R/computeGraphClusters.R

Defines functions computeGraphClusters computeConnectedClusters makeAllConnectedPairsWithDistanceSql makeAllPairsShortestPathSql makeConnectedClusterMembershipSelectSql makeConnectedClusterMembershipCreateSql makeGraphClusterResult computeGraphClustersAsGraphs

Documented in computeGraphClusters computeGraphClustersAsGraphs

#' Pefrom graph clustering of various types.
#' 
#' Graph clustering (or decomposition) divides graph into
#' set of subgraphs that span whole graph.
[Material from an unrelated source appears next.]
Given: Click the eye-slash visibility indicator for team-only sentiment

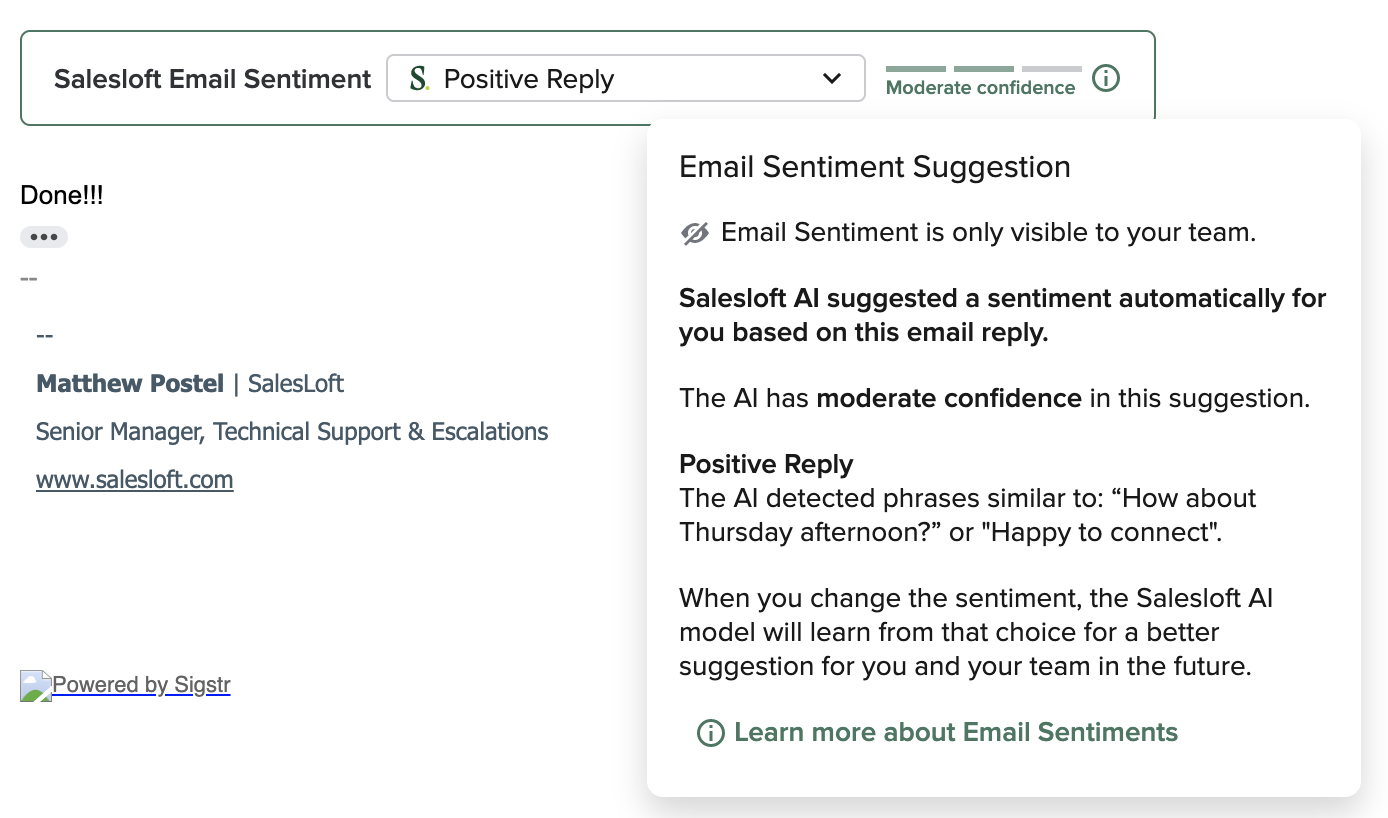Looking at the screenshot, I should click(x=694, y=232).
Depending on the \code{type} argument
#' the subgraphs coudl be either non-intersecting or overlapping.
#' Available types of decomposition include finding connected
#' componenets, modularity clustering.
#' 
#' @param channel connection object as returned by \code{\link{odbcConnect}}.
#' @param graph an object of class \code{'toagraph'} referencing graph 
#'   tables in Aster database.
#' @param type specifies type of clustering or community detection to perform.
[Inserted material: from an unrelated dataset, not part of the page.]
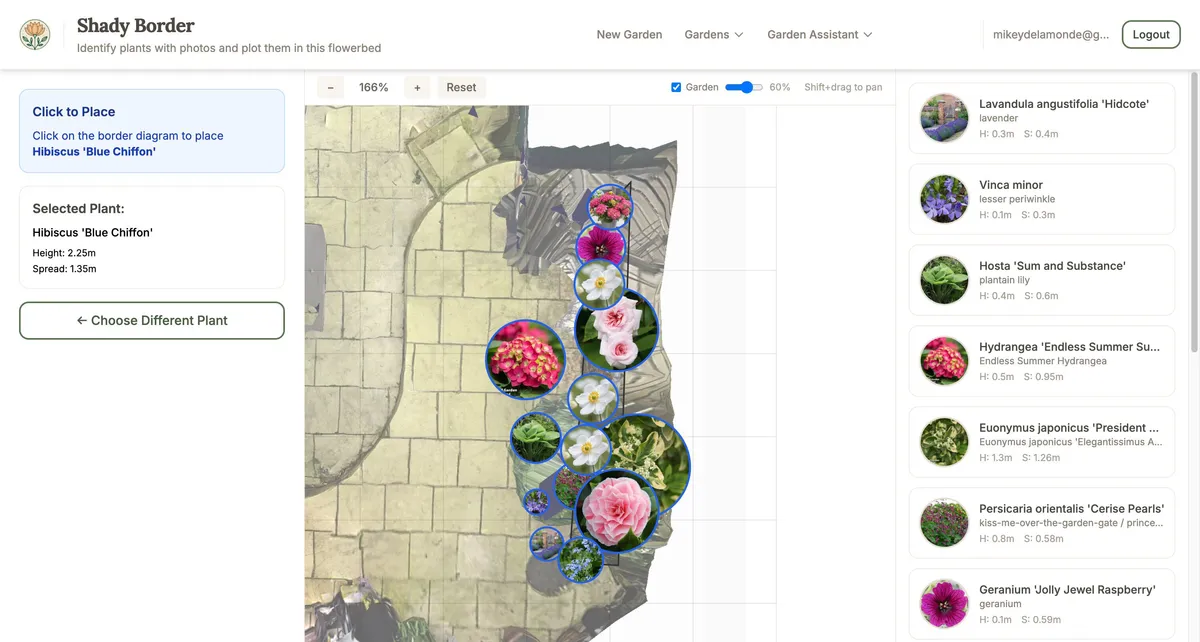Select the Persicaria 'Cerise Pearls' thumbnail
#' @param createMembership logical indicates if vertex cluster membership table should be created (see \code{membershipTableName}).
#'   Currently, you must set it to \code{TRUE} if cluster membership data (see \code{includeMembership}) expected in the result.
#'   Also, required if operations that create graphs corresponding to some of the clusters to be performed later.
#' @param includeMembership logical indicates if result should contain vertex cluster membership information. Currently,
#'   only supported when \code{createMembership} is \code{TRUE}.
#'   WARNING: including cluster membership may result in very large data set returned from Aster into memory. 
#' @param weight logical or character: if logical then \code{TRUE} indicates using \code{'weight'} edge
#'   attribute, otherwise no weight used. If character then use as a name for the edge weight attribute. 
#'   The edge weight may apply with types \code{'clustering', 'shortestpath'} and centrality measures.
#' @param vertexWhere optionally, a \code{SQL WHERE} clause to subset vertex table. When not \code{NULL}
#'   it overrides \code{vertexWhere} condition from the \code{graph}.
#' @param edgeWhere optionally, a \code{SQL WHERE} clause to subset edge table. When not \code{NULL}
#'   it overrides \code{edgeWhere} condition from the \code{graph}.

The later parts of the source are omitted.